Фелисити очень хотелось рассказать матери обо всем плохом и хорошем. Но она этого не делала. Она продолжала молчать и старательно занималась домом, в то же время работая на полную ставку в «Дикенс букс». Ее импровизированный кабинет был устроен в столовой, которой никогда не пользовались по назначению. Гора рукописей и корректур росла, и Фелисити начала впадать в панику.
— Мы остались без молока, джема, хлеба и яиц, — как-то объявил Тони утром в субботу. Он, как обычно, сидел с горой журналов. Перед ним стояла пустая тарелка и чашка черного кофе, сваренного Аннабел, которая пребывала в этот день в необычно хорошем настроении.
— О, ты к этому привыкнешь, — сказала Аннабел, шумно прихлебывая черный кофе. — Когда мама переживает из-за своих книг, она забывает обо всем на свете.
Тони нахмурился.
— Если ты знаешь это, то почему не напомнила ей, что нужно съездить в магазин? Или не сходила за продуктами сама? — Мне не нужны продукты, — беспечно ответила Аннабел. — Я на диете.
Тони испустил страдальческий вздох.

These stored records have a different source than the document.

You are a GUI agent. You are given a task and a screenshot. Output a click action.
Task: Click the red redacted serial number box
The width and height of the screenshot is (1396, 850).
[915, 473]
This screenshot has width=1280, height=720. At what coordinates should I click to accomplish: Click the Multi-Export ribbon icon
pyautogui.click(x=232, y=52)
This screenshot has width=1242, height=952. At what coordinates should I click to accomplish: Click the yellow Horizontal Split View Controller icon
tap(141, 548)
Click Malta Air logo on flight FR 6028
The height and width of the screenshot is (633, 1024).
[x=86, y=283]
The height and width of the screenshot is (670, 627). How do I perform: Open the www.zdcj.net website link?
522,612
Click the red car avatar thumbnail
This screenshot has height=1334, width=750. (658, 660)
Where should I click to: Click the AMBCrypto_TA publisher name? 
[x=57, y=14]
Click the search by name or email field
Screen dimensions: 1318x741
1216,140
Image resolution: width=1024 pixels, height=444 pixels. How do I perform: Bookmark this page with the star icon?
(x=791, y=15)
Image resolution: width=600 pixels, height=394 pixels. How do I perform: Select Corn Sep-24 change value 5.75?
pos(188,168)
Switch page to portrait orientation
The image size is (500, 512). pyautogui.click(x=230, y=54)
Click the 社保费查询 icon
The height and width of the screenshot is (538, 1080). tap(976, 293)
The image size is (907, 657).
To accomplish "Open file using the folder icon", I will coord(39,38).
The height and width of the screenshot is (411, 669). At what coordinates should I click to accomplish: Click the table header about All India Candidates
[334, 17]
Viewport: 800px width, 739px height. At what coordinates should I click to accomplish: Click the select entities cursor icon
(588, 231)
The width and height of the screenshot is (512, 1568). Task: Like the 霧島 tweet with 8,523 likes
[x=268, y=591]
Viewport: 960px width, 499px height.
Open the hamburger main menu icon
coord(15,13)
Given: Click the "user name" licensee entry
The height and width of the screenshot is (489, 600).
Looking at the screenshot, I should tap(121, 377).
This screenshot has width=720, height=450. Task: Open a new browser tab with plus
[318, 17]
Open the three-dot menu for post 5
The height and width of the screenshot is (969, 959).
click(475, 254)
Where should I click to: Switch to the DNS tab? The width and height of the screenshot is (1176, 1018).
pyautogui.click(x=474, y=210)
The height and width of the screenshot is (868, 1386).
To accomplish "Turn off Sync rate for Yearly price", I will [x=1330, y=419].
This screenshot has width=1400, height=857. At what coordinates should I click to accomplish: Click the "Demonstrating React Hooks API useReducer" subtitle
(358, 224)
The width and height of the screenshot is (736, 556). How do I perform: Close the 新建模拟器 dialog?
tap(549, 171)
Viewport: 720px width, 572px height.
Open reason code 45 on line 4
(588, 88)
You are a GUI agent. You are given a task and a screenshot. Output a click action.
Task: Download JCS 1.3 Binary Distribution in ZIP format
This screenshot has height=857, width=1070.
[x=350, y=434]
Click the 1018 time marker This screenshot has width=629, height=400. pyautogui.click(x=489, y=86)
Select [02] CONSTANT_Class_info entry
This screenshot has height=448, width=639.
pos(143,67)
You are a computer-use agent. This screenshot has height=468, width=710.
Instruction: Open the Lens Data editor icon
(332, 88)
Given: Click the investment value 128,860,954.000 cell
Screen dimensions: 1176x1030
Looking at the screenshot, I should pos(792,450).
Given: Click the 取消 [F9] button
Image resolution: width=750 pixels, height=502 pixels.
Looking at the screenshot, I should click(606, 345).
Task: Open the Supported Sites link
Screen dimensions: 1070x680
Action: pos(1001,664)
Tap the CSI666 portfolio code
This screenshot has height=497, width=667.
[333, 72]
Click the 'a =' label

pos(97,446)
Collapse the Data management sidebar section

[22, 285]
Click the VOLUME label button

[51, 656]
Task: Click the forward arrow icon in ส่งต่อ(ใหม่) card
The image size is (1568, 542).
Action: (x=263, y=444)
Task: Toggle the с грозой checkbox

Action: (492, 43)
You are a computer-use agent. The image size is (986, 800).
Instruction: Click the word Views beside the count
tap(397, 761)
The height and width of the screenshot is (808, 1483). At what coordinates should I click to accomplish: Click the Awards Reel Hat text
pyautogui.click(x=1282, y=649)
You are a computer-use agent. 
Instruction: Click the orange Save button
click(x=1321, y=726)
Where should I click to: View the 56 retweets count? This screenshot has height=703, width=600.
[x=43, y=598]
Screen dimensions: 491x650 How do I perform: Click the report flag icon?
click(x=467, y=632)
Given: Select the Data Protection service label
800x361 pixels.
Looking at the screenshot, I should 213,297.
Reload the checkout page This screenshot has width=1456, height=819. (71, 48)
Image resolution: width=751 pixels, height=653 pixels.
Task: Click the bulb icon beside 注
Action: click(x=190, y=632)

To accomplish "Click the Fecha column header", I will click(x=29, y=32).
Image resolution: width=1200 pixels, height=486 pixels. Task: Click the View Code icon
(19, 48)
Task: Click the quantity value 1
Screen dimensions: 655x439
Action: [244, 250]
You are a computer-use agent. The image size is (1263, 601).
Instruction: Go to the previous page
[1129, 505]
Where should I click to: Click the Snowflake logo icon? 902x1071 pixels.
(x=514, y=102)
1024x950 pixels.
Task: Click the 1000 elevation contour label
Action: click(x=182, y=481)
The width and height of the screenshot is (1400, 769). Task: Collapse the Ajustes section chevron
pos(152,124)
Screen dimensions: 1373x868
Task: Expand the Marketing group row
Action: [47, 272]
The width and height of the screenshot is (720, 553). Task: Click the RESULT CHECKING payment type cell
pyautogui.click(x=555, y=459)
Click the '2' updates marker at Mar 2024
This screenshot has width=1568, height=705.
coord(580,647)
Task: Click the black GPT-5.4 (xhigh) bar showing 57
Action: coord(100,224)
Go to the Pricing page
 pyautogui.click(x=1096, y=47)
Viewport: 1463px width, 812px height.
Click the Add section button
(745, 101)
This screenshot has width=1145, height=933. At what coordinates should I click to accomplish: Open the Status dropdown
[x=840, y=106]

Фелисити прекрасно слышала их разговор, однако спросила:
— В чем дело?
— Фелисити, милая… — начал Тони.
Интересно, существовал ли на свете другой мужчина, который мог бы вложить в два слова столько укоризны? Однако вместо чувства вины, на что явно рассчитывал Тони — новая жена пренебрегает своими обязанностями, не хочет ему помогать и так далее, — она ощутила гнев.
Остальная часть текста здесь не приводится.